The PA approach is the only prospective basis of unity. I’m sure it is subject to criticism, but constructive criticism, not rationalization for unending war posture.
Likud is exposed electorally. After September passes, there will be choices to be made in Israel. If Palestine keeps a door open to negotiation, we can avoid regional war. Sober heads can reconcile, if they don’t do things to burn bridges in the meantime.
Yes Witty,
What use is binary thinking when you’ve been programmed to blame Hamas, regardless of the facts or reality?
The state of the Hamas/PA unity agreement has nothing to do with what shape they want the unity government to look like – it’s about who will be in power.
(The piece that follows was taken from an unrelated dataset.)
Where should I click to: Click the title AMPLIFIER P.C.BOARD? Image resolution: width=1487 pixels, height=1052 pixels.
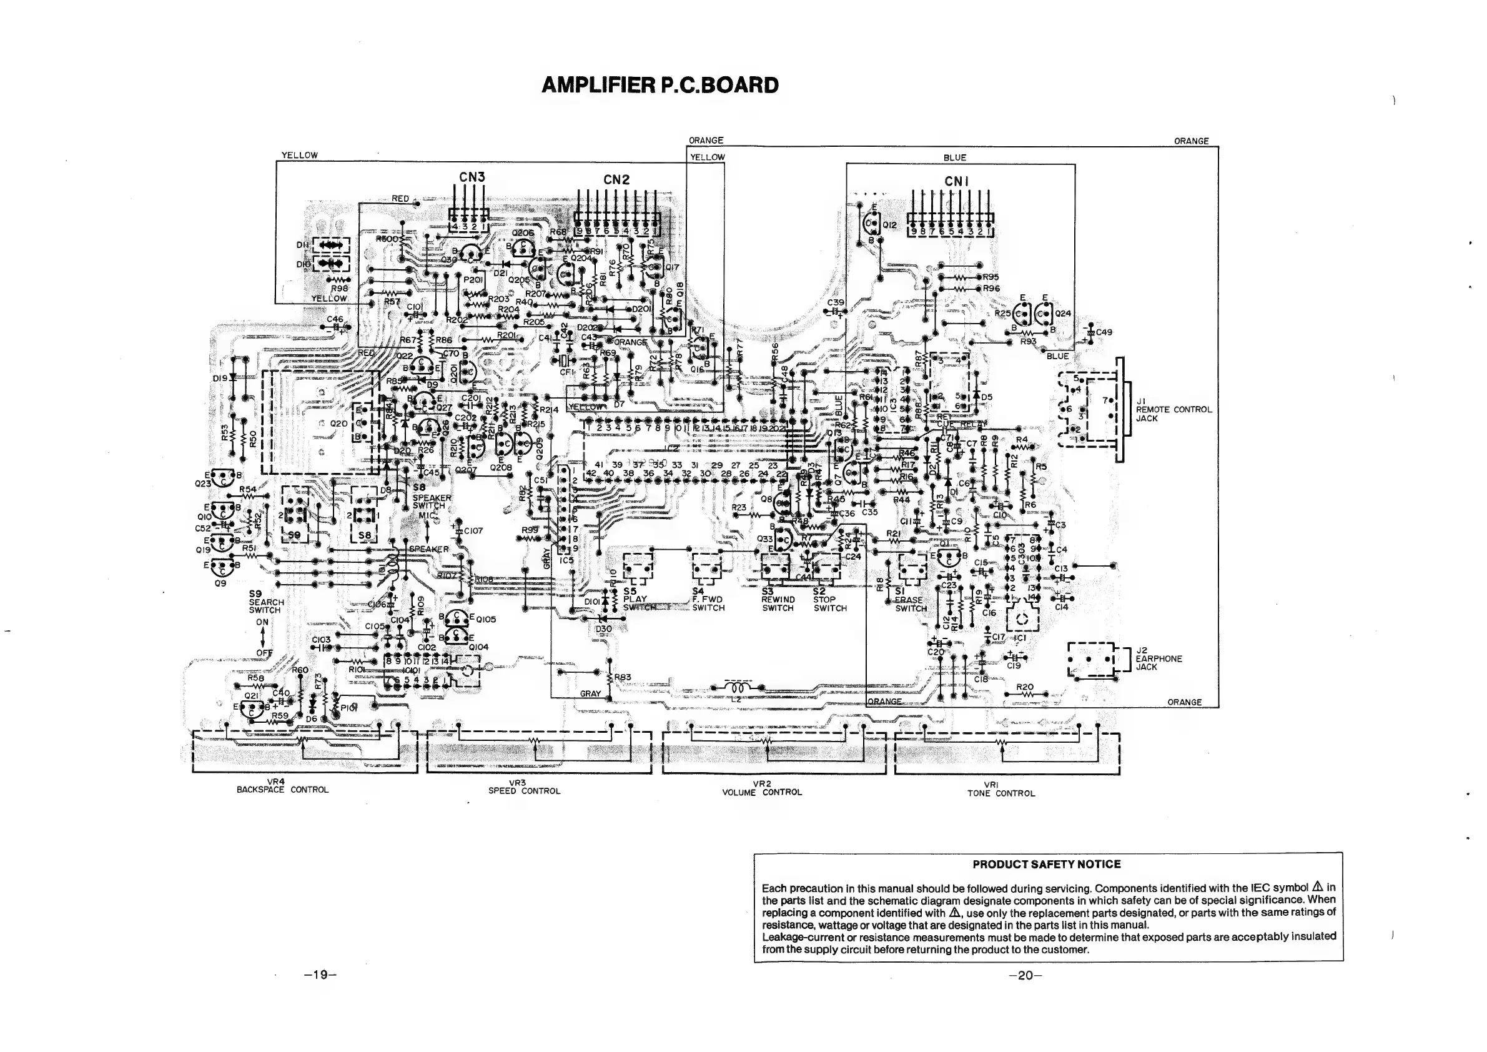(x=660, y=86)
The PA has already exhausted the negotiation option. Israel won’t negotiate, certainly not to achieve an outcome. Furthermore, Abbas has already vowed that the PA will be disolved once the US vetos the resolution at the UNSC.
Likud have already theratened huge reprisals for the Palestinians after the vote. There is no possibility of negotiations. The Palestine Papers releaved what Israeli negotiations look like.
>> After September passes, there will be choices to be made in Israel. If Palestine keeps a door open to negotiation, we can avoid regional war.
I like how, in contrast to the very non-committal-sounding phrase “there will be choices to be made in Israel”, the dramatic-sounding sentence “If Palestine keeps a door open to negotiation, we can avoid regional war” appears to place the full burden for success or failure on Palestine.
Gawd forbid Israel should have to keep open – or even crack open! – a door to sincere negotiations!